Thomas F. Jaramillo Named Deputy Director of SUNCAT
Thomas F. Jaramillo, a Stanford University assistant professor of chemical engineering, has been named deputy director for experiments of the SUNCAT Center for Interface Science and Catalysis, effective July 1. The 38-year-old researcher joined SUNCAT in 2012.
“Tom is bringing fantastic experimental leadership,” said SUNCAT Director Jens Nørskov. “He will be in charge of a new and exciting era of developing methods to synthesize, test and characterize catalytic materials.”
SUNCAT, a partnership between SLAC and Stanford’s Department of Chemical Engineering, addresses today’s pressing global challenges of sustainable energy production and storage.
“We want to understand how catalysts work on the atomic and molecular scales in order to design next-generation catalytic materials with better properties,” Jaramillo said. “At SUNCAT, we use an extremely powerful combination of theoretical predictions and experimental validations, which puts us in an excellent position to accomplish this mission. My role will be to expand the resources and science in the field of experimental catalysis.”
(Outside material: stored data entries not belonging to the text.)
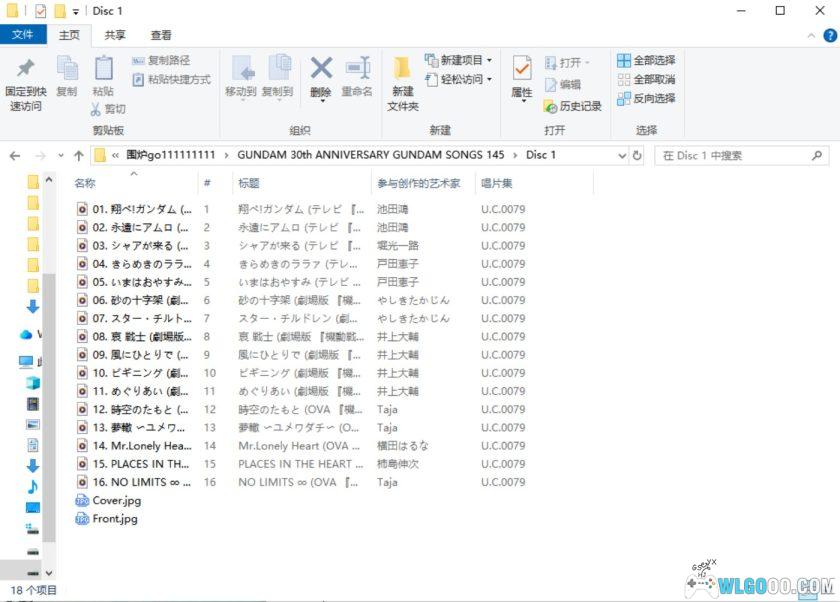Image resolution: width=840 pixels, height=602 pixels.
Task: Click the Paste (粘贴) icon
Action: pyautogui.click(x=104, y=70)
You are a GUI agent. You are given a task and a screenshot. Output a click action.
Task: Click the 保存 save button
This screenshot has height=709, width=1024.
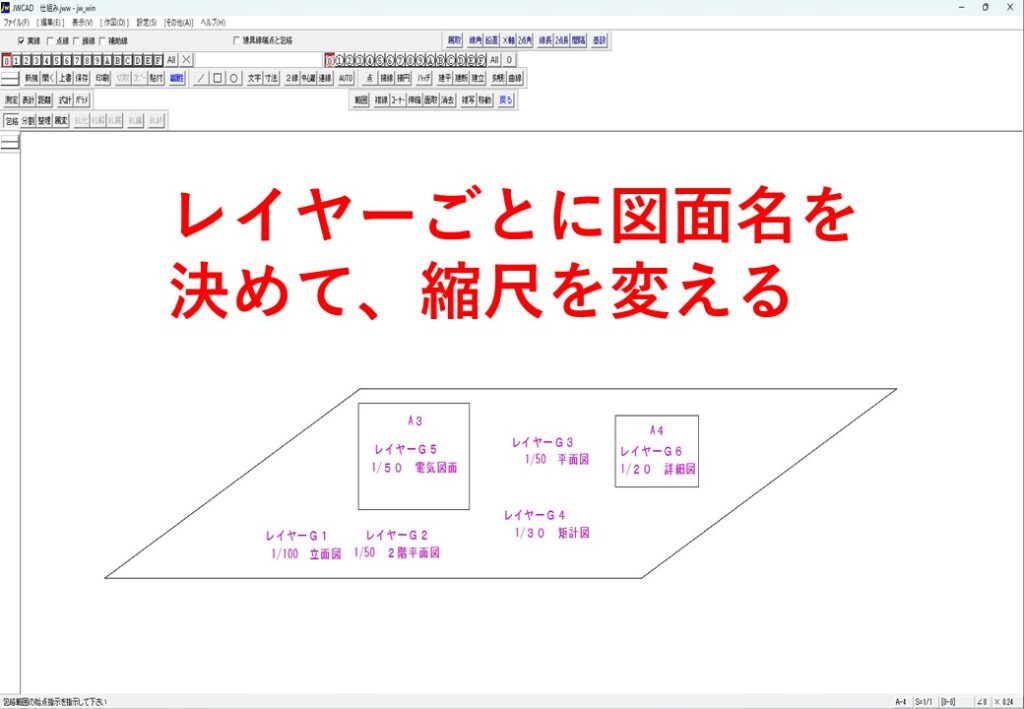[x=83, y=77]
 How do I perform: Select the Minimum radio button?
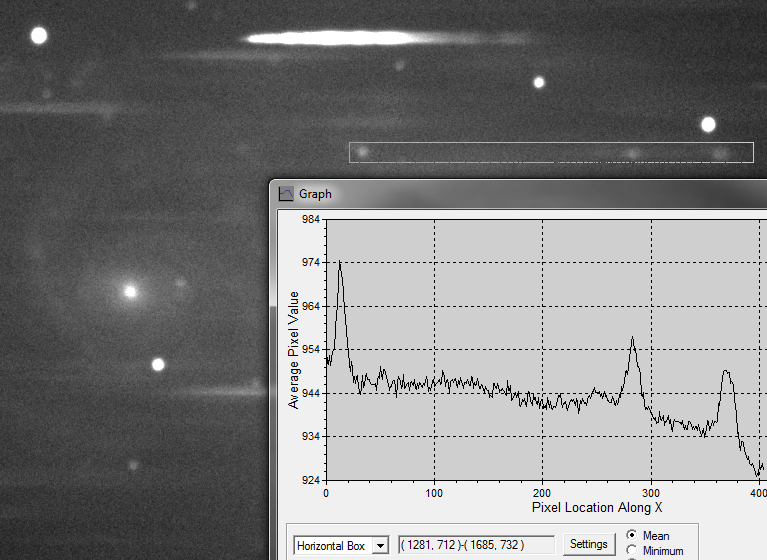point(632,551)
SLAC will take center stage in Jaramillo’s strategic plan. “The future of catalysis research at SLAC is very bright. Its X-ray facilities provide us with amazing tools that allow us to characterize new catalysts,” he said. “These tools also enable us to determine how catalysts change before, during and after the course of a reaction, which is crucial for our understanding of how catalysts actually operate.”
In his own research, Jaramillo looks for new pathways for sustainable and eco-friendly energy production, such as sunlight-driven chemical reactions that produce renewable hydrogen fuel from water and carbon-based fuels from carbon dioxide. His work has been recognized by the Resnick Sustainability Institute at the California Institute of Technology with this year’s Resonate Award.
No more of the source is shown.